FIGURE 3 illustrates a graphical user interface 50 for communications equipment 
12. Graphical user interface 50 includes a text display 52, speech synthesis options 54, 
transcript options 56, and translation options 5 8 . In general, communications equipment 
12 presents graphical user interface 50, which displays the text associated with a voice 
communications session and allows for the selection of various options. 

Text display 52 provides both a received text field for the display of text 
information received from a remote location and an outgoing text field for the display of 
text from voice/text module 32 based on microphone 38 input. While text display 52 in 
this example displays incoming and outgoing text in different fields, system 10 
contemplates any appropriate method for displaying text associated with voice 
communications sessions, such as a unified field for the display of all associated text. 
Moreover, text display 52 may display only received text or only outgoing text based on 
the options selected and/or the capabilities of the communicating devices. 
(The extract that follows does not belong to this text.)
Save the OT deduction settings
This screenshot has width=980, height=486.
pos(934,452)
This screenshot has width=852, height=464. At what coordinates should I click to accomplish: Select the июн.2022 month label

Speech synthesis options 54 toggle ON and OFF speech synthesis, and select 
between a frill synthesis, where speech is synthesized based solely on text 
communications, and a supplement feature, in which voice information is supplemented 
using speech synthesized from the text packets. Transcript options 56 control whether 
a transcript of a communications session is saved to memory 42. In a particular 
embodiment, communications equipment 12 automatically saves a temporary transcript 
of a voice communications session so that a user may decide during or after a 
conversation whether to permanently save the transcript. 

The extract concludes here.